[Stored items]
——————
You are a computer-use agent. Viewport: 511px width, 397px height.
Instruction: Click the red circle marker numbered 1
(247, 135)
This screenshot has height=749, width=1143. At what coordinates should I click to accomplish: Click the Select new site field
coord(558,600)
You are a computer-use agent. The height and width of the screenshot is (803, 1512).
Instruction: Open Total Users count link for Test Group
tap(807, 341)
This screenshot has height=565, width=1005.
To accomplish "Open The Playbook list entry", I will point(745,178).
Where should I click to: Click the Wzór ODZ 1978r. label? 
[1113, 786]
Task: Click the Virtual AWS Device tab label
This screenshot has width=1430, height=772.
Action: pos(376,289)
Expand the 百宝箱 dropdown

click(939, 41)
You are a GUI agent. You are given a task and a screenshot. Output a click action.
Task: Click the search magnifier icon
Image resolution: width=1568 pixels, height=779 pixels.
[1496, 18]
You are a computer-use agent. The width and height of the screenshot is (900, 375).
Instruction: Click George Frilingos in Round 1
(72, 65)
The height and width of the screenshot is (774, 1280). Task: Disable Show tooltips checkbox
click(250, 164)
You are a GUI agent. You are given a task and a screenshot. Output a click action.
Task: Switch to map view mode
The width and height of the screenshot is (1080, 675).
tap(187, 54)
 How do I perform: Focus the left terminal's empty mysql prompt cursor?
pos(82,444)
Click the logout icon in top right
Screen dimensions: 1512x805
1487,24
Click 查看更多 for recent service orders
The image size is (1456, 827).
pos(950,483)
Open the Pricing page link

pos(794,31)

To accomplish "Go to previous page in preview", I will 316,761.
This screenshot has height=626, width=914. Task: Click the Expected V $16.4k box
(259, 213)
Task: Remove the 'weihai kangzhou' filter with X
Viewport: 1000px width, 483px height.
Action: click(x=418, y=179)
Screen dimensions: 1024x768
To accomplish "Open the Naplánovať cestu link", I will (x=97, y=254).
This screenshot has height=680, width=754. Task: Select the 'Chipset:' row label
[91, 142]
——————
• _Directions for this task_: Copy out the records once more, exactly as they are written.

• _Exercise result_:
You are a computer-use agent. Viewport: 511px width, 397px height.
Instruction: Click the red circle marker numbered 1
(247, 135)
This screenshot has height=749, width=1143. At what coordinates should I click to accomplish: Click the Select new site field
coord(558,600)
You are a computer-use agent. The height and width of the screenshot is (803, 1512).
Instruction: Open Total Users count link for Test Group
tap(807, 341)
This screenshot has height=565, width=1005.
To accomplish "Open The Playbook list entry", I will point(745,178).
Where should I click to: Click the Wzór ODZ 1978r. label? 
[1113, 786]
Task: Click the Virtual AWS Device tab label
This screenshot has width=1430, height=772.
Action: pos(376,289)
Expand the 百宝箱 dropdown

click(939, 41)
You are a GUI agent. You are given a task and a screenshot. Output a click action.
Task: Click the search magnifier icon
Image resolution: width=1568 pixels, height=779 pixels.
[1496, 18]
You are a computer-use agent. The width and height of the screenshot is (900, 375).
Instruction: Click George Frilingos in Round 1
(72, 65)
The height and width of the screenshot is (774, 1280). Task: Disable Show tooltips checkbox
click(250, 164)
You are a GUI agent. You are given a task and a screenshot. Output a click action.
Task: Switch to map view mode
The width and height of the screenshot is (1080, 675).
tap(187, 54)
 How do I perform: Focus the left terminal's empty mysql prompt cursor?
pos(82,444)
Click the logout icon in top right
Screen dimensions: 1512x805
1487,24
Click 查看更多 for recent service orders
The image size is (1456, 827).
pos(950,483)
Open the Pricing page link

pos(794,31)

To accomplish "Go to previous page in preview", I will 316,761.
This screenshot has height=626, width=914. Task: Click the Expected V $16.4k box
(259, 213)
Task: Remove the 'weihai kangzhou' filter with X
Viewport: 1000px width, 483px height.
Action: click(x=418, y=179)
Screen dimensions: 1024x768
To accomplish "Open the Naplánovať cestu link", I will (x=97, y=254).
This screenshot has height=680, width=754. Task: Select the 'Chipset:' row label
[91, 142]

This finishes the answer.